--- Set of tasks ---
1 > Duplicate the purse storage thread from "for the bags" to "plastic storage drawers.".
2 > In the purse storage thread, where did eye_pr0mise get the decorative wall hooks?
3 > Carry the purse storage thread forward from its final line.

--- Document ---
==================================================

# Handbag/Purse Storage



## 54626 (Sep 2, 2006)

I'm hoping you ladies have some suggestions as far as how to store or display purses in your homes.  I figure if we all share, we'll be a lot better off.  I know several females that line the tops of their closets with their handbags.  I'm curious if any of you have DIY purse hangers, or purse hooks/displays that hang on your walls.  So, if anyone has any creative ideas as far as purse storage--definitely share it here.

Cheers! 
and thanks ahead of time.


----------



## maxcat (Sep 4, 2006)

Bump. Because I'd like to know, too. 
They're out of control and there's no good place to store them.


----------



## eye_pr0mise (Sep 4, 2006)

for the bags that are more expensive go on hooks on my wall. they're decorative hooks that i got from PBteen and for the other bags that i dont use very much go in one of those big plastic storage drawers.


----------



## Lady_MAC (Sep 4, 2006)

==================================================

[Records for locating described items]
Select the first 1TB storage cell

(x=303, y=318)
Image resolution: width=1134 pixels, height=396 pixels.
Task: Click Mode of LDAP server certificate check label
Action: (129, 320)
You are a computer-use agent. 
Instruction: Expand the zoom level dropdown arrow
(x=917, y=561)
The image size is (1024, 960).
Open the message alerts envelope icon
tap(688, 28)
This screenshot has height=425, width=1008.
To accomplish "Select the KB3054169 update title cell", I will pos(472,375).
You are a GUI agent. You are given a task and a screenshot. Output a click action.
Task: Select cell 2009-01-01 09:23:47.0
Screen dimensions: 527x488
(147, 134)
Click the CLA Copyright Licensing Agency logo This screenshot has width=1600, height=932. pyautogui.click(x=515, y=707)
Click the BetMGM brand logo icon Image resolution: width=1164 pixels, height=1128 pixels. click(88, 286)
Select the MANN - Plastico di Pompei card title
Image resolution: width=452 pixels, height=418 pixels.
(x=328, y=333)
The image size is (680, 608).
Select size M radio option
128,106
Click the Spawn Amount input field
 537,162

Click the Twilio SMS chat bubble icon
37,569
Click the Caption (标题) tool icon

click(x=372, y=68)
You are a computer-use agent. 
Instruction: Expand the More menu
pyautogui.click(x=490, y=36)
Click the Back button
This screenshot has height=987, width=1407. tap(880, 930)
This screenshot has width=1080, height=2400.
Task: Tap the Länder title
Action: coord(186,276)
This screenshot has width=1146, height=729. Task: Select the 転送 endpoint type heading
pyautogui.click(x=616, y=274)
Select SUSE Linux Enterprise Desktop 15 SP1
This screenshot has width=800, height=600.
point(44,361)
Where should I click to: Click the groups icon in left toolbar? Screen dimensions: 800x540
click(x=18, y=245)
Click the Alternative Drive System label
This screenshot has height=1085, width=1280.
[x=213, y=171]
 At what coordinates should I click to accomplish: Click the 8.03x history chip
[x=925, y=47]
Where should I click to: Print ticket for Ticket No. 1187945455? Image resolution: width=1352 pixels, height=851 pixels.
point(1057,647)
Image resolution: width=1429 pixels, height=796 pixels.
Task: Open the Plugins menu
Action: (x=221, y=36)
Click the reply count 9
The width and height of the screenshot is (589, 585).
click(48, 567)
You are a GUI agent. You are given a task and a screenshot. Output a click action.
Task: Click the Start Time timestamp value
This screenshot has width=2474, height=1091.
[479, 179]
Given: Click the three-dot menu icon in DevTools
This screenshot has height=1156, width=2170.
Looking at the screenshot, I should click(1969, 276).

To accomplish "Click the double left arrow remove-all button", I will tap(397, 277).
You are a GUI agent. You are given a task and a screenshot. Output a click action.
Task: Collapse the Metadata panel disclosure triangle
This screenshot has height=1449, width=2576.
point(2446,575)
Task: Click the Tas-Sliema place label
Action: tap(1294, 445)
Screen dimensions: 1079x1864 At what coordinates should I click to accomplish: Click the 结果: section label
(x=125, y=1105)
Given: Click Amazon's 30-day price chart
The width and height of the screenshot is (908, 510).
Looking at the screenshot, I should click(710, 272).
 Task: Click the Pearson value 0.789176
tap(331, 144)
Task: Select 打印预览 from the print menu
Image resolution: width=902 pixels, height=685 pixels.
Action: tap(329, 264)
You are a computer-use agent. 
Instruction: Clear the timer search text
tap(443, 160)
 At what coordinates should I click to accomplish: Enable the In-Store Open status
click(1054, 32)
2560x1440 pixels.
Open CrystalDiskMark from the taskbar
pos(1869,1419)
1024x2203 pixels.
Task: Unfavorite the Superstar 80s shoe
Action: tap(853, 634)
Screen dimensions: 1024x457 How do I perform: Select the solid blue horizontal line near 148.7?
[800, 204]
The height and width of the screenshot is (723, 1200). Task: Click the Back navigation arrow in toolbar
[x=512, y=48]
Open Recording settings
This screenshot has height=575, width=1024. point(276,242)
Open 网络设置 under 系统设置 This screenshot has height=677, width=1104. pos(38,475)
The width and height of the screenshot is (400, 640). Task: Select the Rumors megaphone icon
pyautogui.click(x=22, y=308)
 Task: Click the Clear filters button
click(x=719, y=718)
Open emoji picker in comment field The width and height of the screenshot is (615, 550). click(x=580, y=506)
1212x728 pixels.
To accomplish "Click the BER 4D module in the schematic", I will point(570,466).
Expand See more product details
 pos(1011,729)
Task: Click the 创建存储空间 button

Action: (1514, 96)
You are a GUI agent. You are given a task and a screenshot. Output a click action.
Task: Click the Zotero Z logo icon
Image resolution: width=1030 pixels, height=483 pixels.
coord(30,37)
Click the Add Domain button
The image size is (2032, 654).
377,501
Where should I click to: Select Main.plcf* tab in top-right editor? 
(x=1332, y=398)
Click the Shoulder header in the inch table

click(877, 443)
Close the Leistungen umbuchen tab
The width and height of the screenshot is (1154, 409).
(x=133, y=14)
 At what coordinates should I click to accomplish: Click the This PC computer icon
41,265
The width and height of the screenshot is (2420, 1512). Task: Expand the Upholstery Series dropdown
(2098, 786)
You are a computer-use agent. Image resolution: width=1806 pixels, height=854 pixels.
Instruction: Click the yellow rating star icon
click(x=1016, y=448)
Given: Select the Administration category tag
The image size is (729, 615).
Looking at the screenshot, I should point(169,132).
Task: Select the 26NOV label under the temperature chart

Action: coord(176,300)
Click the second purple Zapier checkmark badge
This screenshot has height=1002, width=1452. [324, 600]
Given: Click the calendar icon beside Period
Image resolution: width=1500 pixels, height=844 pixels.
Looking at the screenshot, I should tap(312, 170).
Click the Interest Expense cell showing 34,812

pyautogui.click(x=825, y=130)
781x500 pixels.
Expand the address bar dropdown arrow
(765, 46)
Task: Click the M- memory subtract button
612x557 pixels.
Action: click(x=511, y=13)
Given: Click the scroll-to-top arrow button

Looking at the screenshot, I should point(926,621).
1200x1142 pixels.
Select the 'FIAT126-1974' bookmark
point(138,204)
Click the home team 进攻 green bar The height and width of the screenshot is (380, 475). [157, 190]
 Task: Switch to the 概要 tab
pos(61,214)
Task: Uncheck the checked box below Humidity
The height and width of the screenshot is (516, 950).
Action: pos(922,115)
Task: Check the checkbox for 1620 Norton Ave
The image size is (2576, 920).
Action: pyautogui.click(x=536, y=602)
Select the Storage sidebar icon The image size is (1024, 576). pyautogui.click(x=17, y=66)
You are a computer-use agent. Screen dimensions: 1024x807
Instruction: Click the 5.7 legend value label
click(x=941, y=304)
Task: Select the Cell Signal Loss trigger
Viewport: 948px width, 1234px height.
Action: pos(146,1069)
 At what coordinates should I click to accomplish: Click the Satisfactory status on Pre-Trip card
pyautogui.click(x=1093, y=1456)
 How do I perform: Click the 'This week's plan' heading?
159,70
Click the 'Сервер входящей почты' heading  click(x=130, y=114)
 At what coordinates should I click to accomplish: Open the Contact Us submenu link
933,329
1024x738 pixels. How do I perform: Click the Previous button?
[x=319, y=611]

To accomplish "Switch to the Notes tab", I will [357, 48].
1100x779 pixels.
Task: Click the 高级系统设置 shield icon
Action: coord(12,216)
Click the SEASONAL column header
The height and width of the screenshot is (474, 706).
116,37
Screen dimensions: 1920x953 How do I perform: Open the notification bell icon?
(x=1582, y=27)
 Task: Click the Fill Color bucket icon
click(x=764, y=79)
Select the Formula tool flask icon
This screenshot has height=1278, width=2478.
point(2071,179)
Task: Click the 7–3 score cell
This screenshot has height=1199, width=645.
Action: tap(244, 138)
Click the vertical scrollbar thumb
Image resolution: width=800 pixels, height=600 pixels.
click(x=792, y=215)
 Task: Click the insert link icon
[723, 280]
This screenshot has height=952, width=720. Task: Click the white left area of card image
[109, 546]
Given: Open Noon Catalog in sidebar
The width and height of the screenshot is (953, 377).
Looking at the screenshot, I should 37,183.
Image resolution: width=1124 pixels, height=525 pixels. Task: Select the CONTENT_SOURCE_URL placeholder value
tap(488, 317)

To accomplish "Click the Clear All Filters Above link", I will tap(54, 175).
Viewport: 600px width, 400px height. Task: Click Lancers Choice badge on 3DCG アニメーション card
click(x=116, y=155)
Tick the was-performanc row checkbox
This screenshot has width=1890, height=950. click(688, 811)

==================================================

--- Exercise responses ---
1 >
for the bags that are more expensive go on hooks on my wall. they're decorative hooks that i got from PBteen and for the other bags that i dont use very much go in one of those big plastic storage drawers.

2 > From PBteen.

3 >
^ I'm just like here. I buy those self-adhesive coat hangers and put them around my room, but that's only for the ones that I spend a hundred or more on. The few cheapies I have are hung on my closet door knob.


----------



## Juneplum (Sep 4, 2006)

i keep all of mine in their dustbags and boxes in my closet


----------



## queenofdisaster (Sep 10, 2006)

i hang mine on hangers. hehe.


----------



## mzcelaneous (Sep 10, 2006)

Quote:

   Originally Posted by *Juneplum* 
_i keep all of mine in their dustbags and boxes in my closet 
	

	
	
		
		

		
		
	


	


_

 
Me too. All my purses are kept nicely in the boxes they came home in. My mother gave me her old designer purses and they're in perfect condition because she store em that way. She told me that hanging them can destroy or alter the straps if they're leather so I listen to her! Hehe. 

For easy choosing, I place a polaroid or cut-out from a magazine on the box.

For my cheapie bags, I place them in makeshift dust bags (pillow cases) in the closet.


----------



## Raerae (Sep 10, 2006)

Stuff em with tissue paper too!


----------



## ohhhhhthehorror (Sep 10, 2006)

If I shove mine in my closet I will NEVER use them.  
I hang all of mine on a wall in my bedroom.  It may sound odd, but I arrange them in a nice pattern and it actually looks pretty nice.  
That way I see them every morning so I am more apt to change it up.


----------



## sadeyes32 (Sep 21, 2006)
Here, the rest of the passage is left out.